# Exercise prompt
Reproduce the forum thread on the TivoWeb password below, word for word and in full.

# Text to read
........
# tivoweb password



## Comjunkie (Oct 22, 2002)

ok ok so i know i've been very stupid/ lucky to have tivoweb running without a password for two years without problems....but now someone seems to know the ip address and is using tivoweb to remotley access the tivo..very worrying when the tivo tries to change channel when you're watching...now i see in the recording history that several/many of my recordings have "been cancelled by someone in your household"

so i have added a username and password to the tivoweb.cfg file but when i access tivoweb from the LAN i get straight on without entering a username or password

my questions are
1. in the config file should there be a space after the = sign
2. should the username and password be in "" quotes

ps i have rebooted tivoweb and the tivo


please help


cheers


----------



## Pete77 (Aug 1, 2006)

The Username and Password should not be in quotes in the tivoweb.cfg file. And it should be:-

UserName = username

and

Password = password

i.e. note the use of Caps and the spaces.

To further throw your hacker off the trail you might also want to change to:-

Port = 443.

You can in fact still access TivoWeb using a normal HTTP browser if you Port forward port 443 on your router to the internal IP address of your Tivo but very few hackers seem to bother hacking on Port 443.

You might also want to configure Ljay's module for logging external attempts to access your Tivo across the web in your httpd log:-

See www.ljay.org.uk/tivoweb/tivo_httpd.html


----------



## Comjunkie (Oct 22, 2002)

ok so i got the password prompt to work..it rejects bad passwords but when the right password is entered i jjust get a blank screen now...the tivo is secure but no tivoweb


----------



## dbradbu3 (Dec 29, 2006)

Not such a stupid post.
It serves as a reminder, and I hadn't password protected my Tivoweb either.
Now have, so thanks for the learning experience.


----------



## Pete77 (Aug 1, 2006)
........
# Source material

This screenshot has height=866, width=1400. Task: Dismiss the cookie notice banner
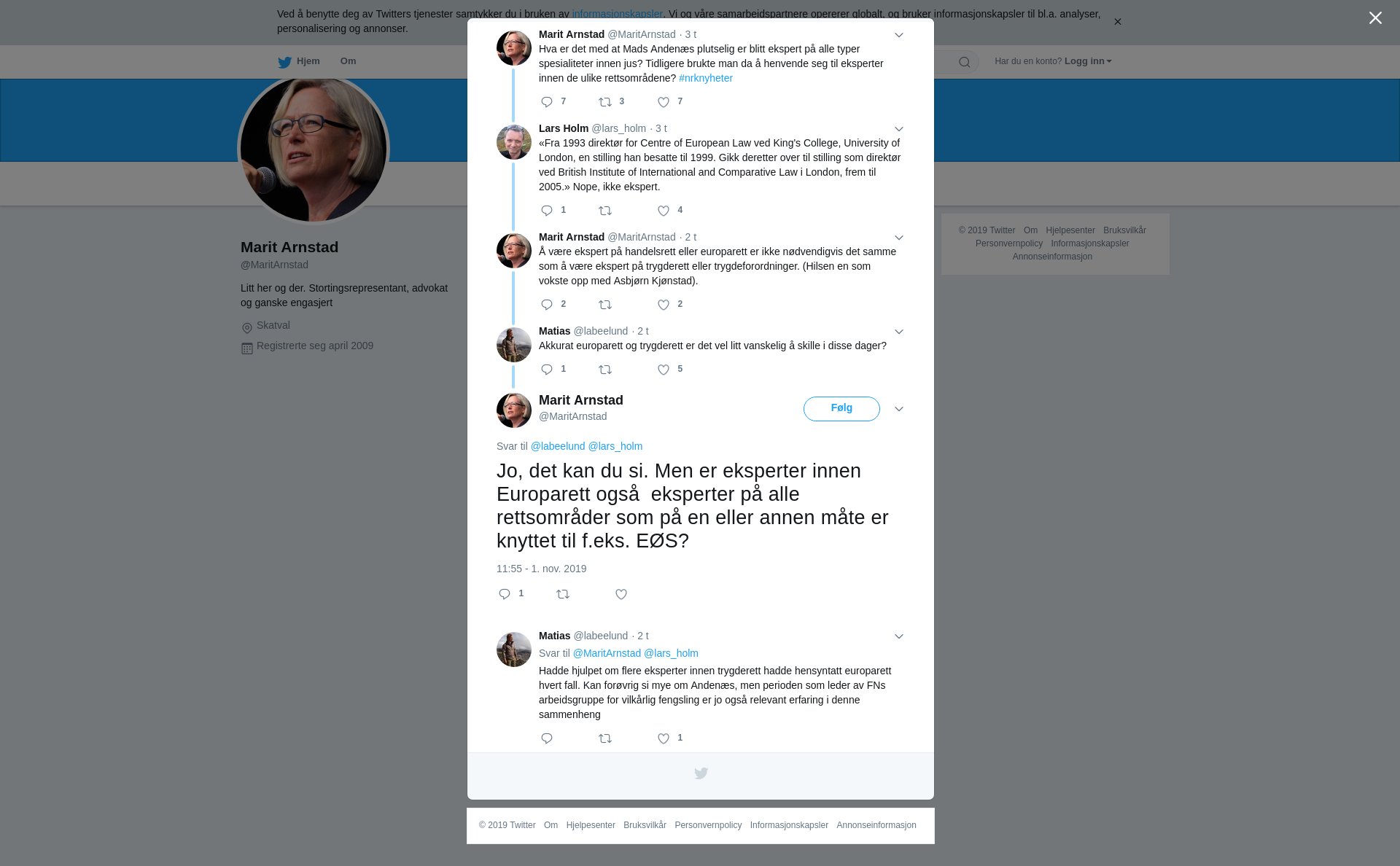coord(1117,22)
........
# Written solution
# tivoweb password



## Comjunkie (Oct 22, 2002)

ok ok so i know i've been very stupid/ lucky to have tivoweb running without a password for two years without problems....but now someone seems to know the ip address and is using tivoweb to remotley access the tivo..very worrying when the tivo tries to change channel when you're watching...now i see in the recording history that several/many of my recordings have "been cancelled by someone in your household"

so i have added a username and password to the tivoweb.cfg file but when i access tivoweb from the LAN i get straight on without entering a username or password

my questions are
1. in the config file should there be a space after the = sign
2. should the username and password be in "" quotes

ps i have rebooted tivoweb and the tivo


please help


cheers


----------



## Pete77 (Aug 1, 2006)

The Username and Password should not be in quotes in the tivoweb.cfg file. And it should be:-

UserName = username

and

Password = password

i.e. note the use of Caps and the spaces.

To further throw your hacker off the trail you might also want to change to:-

Port = 443.

You can in fact still access TivoWeb using a normal HTTP browser if you Port forward port 443 on your router to the internal IP address of your Tivo but very few hackers seem to bother hacking on Port 443.

You might also want to configure Ljay's module for logging external attempts to access your Tivo across the web in your httpd log:-

See www.ljay.org.uk/tivoweb/tivo_httpd.html


----------



## Comjunkie (Oct 22, 2002)

ok so i got the password prompt to work..it rejects bad passwords but when the right password is entered i jjust get a blank screen now...the tivo is secure but no tivoweb


----------



## dbradbu3 (Dec 29, 2006)

Not such a stupid post.
It serves as a reminder, and I hadn't password protected my Tivoweb either.
Now have, so thanks for the learning experience.


----------



## Pete77 (Aug 1, 2006)